◆ Task brief ◆
Select each line in the listing below that contains the word "menu", and copy those lines.

◆ Entries shown ◆
- - - - -

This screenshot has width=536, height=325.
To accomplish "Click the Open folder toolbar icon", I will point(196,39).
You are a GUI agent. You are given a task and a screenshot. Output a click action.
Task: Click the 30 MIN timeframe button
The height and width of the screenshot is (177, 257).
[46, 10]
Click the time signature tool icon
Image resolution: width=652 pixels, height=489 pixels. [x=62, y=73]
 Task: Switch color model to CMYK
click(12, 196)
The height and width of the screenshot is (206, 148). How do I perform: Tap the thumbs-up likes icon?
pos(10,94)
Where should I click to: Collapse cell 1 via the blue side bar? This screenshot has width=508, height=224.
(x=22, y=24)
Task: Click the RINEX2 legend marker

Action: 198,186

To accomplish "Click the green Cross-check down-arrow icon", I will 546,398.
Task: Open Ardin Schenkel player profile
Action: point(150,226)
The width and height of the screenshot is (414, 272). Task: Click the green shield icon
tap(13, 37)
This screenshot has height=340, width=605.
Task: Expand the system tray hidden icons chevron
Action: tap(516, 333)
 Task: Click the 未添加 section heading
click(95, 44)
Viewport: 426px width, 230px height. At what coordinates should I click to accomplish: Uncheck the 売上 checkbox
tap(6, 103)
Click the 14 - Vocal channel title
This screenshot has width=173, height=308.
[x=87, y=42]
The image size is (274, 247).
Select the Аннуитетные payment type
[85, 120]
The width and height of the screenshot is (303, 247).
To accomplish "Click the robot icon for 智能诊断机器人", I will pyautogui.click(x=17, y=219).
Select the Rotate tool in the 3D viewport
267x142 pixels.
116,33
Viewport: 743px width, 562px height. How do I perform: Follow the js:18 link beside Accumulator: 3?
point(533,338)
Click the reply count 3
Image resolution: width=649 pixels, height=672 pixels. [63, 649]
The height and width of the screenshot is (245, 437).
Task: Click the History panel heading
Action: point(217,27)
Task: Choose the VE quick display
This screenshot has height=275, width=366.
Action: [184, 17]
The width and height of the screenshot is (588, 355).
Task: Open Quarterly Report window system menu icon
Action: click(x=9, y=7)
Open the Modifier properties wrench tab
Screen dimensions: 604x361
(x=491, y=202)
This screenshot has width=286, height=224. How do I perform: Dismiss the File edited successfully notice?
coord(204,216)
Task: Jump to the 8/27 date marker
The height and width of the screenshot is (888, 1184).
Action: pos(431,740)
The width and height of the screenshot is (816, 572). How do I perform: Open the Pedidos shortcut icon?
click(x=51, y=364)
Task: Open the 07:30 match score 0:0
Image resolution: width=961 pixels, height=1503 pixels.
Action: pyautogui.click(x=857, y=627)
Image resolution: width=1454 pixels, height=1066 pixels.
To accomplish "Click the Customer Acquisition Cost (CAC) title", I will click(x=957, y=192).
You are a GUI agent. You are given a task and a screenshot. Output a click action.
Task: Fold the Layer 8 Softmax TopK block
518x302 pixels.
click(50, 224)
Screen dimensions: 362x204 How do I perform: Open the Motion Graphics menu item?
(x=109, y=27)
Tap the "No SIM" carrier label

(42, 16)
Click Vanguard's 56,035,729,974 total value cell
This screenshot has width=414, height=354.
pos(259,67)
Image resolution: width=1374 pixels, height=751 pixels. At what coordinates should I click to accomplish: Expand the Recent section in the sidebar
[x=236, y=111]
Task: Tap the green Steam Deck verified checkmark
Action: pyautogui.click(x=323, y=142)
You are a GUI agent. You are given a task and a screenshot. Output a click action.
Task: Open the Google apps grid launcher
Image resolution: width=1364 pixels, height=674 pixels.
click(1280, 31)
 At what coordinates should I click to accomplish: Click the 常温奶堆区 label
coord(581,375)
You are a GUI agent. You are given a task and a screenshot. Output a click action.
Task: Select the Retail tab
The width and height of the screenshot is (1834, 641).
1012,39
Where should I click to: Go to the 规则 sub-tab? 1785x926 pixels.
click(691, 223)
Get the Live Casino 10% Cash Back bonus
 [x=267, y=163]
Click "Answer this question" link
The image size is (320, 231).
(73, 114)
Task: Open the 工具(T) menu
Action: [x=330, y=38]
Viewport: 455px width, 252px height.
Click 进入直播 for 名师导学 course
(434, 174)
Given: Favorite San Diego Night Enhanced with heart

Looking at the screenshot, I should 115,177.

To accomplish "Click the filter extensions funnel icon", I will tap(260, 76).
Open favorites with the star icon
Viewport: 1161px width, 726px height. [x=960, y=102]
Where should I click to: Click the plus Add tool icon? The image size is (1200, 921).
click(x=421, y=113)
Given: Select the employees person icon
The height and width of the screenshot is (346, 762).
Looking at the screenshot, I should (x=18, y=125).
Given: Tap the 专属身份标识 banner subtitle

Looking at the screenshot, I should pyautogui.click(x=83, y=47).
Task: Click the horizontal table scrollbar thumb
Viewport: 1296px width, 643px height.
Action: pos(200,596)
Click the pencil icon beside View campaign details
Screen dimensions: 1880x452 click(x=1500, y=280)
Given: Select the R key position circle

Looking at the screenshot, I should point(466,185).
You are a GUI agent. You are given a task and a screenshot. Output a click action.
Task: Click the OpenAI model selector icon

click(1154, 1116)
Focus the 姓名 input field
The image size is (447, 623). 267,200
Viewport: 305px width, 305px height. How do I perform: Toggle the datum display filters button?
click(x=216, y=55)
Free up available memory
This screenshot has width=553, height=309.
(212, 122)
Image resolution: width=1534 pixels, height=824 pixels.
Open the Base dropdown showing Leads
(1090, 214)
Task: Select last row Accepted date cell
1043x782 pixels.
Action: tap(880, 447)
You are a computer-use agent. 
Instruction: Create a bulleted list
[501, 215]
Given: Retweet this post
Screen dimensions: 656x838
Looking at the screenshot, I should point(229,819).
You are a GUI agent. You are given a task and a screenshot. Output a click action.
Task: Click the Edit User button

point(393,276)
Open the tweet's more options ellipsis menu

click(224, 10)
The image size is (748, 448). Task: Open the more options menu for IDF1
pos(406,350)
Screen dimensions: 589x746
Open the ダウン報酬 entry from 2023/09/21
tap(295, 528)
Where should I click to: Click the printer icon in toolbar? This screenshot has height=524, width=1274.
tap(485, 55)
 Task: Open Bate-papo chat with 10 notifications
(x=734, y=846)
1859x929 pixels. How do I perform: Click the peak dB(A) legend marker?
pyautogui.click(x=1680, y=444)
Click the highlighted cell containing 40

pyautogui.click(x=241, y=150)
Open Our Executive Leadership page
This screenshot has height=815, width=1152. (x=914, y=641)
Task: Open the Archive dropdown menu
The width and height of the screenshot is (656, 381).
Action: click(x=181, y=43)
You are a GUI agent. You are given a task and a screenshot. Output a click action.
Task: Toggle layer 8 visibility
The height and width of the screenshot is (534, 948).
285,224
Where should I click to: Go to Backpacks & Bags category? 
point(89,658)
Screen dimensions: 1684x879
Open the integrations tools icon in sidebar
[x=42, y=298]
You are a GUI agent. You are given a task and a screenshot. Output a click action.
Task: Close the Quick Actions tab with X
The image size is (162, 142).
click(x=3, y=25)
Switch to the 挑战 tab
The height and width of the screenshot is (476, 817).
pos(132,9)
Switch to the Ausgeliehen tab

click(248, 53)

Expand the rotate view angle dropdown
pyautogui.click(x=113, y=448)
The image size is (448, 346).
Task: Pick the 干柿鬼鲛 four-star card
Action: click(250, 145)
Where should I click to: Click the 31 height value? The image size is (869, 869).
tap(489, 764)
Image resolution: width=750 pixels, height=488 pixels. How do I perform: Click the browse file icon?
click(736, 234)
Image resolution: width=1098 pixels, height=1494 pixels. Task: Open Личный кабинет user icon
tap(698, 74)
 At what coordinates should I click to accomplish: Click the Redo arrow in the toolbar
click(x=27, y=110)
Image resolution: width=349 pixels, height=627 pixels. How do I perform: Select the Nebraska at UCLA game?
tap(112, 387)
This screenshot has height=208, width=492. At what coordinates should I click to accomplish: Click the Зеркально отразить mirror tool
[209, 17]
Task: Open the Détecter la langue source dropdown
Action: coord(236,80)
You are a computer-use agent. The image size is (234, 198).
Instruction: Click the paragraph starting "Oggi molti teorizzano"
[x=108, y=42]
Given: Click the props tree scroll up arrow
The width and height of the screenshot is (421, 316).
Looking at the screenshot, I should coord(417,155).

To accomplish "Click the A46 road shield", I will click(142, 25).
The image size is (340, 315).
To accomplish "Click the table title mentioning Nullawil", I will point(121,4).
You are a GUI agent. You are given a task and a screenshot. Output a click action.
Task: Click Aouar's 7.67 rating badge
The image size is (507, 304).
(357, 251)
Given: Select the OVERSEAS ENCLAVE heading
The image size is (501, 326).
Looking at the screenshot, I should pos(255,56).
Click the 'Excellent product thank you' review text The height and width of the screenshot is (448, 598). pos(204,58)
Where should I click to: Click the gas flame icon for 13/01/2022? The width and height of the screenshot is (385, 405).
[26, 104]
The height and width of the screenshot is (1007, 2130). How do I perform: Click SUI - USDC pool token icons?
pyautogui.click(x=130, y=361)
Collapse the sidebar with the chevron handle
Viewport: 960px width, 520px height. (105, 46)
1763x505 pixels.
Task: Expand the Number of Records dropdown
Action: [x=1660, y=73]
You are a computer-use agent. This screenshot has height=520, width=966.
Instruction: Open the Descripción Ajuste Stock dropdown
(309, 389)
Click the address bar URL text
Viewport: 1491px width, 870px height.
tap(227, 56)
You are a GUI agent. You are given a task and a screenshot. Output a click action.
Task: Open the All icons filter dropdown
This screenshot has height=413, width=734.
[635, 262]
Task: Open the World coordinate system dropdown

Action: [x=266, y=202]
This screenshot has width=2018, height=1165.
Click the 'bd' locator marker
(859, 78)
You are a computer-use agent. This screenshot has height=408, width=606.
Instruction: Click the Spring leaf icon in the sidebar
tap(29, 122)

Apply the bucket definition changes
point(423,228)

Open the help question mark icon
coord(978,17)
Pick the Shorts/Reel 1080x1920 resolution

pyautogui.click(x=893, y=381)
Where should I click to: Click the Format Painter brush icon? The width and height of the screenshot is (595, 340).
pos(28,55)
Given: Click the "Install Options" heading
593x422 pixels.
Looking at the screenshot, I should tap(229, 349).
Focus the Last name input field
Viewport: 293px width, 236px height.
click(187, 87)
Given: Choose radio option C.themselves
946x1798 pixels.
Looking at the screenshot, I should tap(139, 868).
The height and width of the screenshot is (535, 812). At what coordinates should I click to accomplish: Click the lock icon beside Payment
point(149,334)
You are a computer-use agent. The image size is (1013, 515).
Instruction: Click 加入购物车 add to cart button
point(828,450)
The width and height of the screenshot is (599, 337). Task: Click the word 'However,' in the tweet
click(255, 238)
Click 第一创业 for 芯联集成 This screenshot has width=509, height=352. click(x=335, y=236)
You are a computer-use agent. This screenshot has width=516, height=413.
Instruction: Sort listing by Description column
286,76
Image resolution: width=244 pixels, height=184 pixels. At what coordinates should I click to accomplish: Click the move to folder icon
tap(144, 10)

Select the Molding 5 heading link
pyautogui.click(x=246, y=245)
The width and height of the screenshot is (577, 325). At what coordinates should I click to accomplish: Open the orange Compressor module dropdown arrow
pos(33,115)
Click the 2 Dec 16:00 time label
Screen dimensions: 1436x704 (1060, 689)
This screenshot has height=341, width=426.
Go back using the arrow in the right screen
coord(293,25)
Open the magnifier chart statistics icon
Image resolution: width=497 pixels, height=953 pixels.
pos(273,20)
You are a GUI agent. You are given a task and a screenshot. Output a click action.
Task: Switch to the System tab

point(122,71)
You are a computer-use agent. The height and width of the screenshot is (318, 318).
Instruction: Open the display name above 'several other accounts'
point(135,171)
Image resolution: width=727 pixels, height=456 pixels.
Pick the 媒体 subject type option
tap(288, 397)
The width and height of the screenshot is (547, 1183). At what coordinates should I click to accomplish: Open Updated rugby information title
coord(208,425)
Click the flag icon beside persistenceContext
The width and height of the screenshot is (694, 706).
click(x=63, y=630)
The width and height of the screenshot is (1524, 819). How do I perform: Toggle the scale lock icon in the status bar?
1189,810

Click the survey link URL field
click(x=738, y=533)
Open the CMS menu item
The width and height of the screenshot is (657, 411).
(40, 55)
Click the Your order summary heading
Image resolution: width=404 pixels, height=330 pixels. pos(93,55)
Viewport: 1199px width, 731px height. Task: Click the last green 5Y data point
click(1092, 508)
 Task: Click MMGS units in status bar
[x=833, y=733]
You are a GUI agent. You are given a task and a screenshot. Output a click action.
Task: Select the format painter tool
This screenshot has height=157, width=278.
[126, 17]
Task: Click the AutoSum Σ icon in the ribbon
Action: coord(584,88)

- - - - -

◆ Response to the exercise ◆
Task: Open Quarterly Report window system menu icon
Screen dimensions: 362x204 How do I perform: Open the Motion Graphics menu item?
Task: Open the 工具(T) menu
Open the tweet's more options ellipsis menu
The image size is (748, 448). Task: Open the more options menu for IDF1
Task: Open the Archive dropdown menu
Open the CMS menu item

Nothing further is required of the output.